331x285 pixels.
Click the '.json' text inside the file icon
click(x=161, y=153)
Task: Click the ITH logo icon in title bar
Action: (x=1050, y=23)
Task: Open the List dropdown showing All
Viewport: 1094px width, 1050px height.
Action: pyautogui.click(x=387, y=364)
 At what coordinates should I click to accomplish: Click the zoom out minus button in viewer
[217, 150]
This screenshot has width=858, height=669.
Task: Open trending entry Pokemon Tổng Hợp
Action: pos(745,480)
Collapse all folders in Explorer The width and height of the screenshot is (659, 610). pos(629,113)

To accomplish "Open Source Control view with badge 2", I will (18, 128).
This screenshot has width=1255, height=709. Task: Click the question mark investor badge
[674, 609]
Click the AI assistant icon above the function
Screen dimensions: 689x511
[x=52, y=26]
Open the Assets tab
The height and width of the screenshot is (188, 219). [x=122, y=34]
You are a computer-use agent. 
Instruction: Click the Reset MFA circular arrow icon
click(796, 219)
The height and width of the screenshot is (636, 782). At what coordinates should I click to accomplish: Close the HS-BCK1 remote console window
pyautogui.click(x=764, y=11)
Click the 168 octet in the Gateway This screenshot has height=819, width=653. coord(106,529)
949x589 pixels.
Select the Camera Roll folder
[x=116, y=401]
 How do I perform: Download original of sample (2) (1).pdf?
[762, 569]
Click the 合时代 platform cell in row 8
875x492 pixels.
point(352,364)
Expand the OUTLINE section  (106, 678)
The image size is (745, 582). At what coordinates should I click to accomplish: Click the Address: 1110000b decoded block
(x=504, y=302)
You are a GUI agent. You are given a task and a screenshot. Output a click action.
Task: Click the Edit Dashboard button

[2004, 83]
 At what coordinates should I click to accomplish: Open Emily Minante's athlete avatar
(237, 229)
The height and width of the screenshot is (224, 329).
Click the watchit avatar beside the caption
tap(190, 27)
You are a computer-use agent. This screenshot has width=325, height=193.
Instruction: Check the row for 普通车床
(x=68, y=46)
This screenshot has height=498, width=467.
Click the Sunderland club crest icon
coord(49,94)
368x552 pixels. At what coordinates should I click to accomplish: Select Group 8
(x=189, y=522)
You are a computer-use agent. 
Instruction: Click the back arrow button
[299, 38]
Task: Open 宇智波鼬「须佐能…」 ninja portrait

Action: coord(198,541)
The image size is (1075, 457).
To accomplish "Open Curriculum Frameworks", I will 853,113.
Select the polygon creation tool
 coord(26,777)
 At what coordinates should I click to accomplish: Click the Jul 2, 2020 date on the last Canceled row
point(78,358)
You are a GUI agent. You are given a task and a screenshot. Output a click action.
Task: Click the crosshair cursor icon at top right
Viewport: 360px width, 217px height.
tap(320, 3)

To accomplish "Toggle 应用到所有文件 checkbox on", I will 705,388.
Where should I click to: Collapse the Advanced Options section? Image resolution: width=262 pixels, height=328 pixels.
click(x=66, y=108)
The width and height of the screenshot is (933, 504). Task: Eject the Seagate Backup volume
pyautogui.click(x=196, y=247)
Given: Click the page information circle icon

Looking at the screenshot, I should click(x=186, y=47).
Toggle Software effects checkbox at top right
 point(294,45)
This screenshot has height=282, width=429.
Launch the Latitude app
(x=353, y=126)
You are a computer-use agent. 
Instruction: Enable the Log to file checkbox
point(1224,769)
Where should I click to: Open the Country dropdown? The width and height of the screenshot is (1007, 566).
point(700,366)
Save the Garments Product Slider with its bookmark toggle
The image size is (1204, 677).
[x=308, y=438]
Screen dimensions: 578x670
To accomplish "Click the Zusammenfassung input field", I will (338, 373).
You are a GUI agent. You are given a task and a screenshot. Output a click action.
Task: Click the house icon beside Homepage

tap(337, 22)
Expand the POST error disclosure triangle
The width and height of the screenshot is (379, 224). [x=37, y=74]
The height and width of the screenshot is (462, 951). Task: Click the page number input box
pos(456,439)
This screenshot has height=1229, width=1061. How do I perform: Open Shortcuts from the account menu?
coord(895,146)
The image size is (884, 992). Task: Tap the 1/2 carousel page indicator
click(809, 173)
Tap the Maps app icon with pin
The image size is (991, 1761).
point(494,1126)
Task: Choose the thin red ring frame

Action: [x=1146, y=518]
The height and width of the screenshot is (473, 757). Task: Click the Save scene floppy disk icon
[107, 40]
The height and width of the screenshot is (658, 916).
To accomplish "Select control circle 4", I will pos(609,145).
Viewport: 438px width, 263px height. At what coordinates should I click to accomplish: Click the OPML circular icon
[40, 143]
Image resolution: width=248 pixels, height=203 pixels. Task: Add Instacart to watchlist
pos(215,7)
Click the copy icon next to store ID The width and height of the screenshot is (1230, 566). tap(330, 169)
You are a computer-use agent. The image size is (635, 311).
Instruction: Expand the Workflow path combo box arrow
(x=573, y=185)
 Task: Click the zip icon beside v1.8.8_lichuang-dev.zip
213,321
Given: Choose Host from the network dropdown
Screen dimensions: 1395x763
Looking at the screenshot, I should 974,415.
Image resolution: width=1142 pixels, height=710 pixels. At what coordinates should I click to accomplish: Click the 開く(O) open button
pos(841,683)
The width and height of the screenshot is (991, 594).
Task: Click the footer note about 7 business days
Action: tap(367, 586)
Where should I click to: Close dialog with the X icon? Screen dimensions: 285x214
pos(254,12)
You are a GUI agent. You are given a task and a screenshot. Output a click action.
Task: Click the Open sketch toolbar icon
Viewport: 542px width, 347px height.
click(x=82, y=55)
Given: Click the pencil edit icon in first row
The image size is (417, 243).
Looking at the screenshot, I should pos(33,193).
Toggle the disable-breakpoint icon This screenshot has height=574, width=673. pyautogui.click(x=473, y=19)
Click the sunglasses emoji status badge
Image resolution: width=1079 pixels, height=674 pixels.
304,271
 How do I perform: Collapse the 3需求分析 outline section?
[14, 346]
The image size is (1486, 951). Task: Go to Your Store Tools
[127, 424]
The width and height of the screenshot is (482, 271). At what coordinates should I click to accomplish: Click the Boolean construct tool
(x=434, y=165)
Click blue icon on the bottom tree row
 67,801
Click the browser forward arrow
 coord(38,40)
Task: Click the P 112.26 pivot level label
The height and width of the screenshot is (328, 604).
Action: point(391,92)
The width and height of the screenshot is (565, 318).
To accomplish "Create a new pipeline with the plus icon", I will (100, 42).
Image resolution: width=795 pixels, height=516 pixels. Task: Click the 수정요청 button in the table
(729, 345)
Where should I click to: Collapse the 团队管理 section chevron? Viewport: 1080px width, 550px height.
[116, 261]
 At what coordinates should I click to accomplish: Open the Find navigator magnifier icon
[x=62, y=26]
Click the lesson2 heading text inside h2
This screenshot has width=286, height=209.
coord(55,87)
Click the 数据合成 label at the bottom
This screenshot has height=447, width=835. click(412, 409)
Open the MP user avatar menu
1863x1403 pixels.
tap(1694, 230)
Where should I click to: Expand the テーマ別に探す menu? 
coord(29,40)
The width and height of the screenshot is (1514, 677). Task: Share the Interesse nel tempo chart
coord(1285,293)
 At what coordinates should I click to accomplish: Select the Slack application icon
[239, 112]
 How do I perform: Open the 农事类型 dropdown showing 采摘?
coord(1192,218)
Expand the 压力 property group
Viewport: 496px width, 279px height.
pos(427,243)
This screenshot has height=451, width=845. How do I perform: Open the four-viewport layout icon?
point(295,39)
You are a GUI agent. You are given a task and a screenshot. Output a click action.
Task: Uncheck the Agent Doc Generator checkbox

○ ○ ○

From the records above, pull out each line that contains the word "will".

To accomplish "Open Source Control view with badge 2", I will (18, 128).
To accomplish "Open Curriculum Frameworks", I will 853,113.
To accomplish "Toggle 应用到所有文件 checkbox on", I will 705,388.
To accomplish "Click the Zusammenfassung input field", I will (338, 373).
To accomplish "Select control circle 4", I will pos(609,145).
To accomplish "Create a new pipeline with the plus icon", I will (100, 42).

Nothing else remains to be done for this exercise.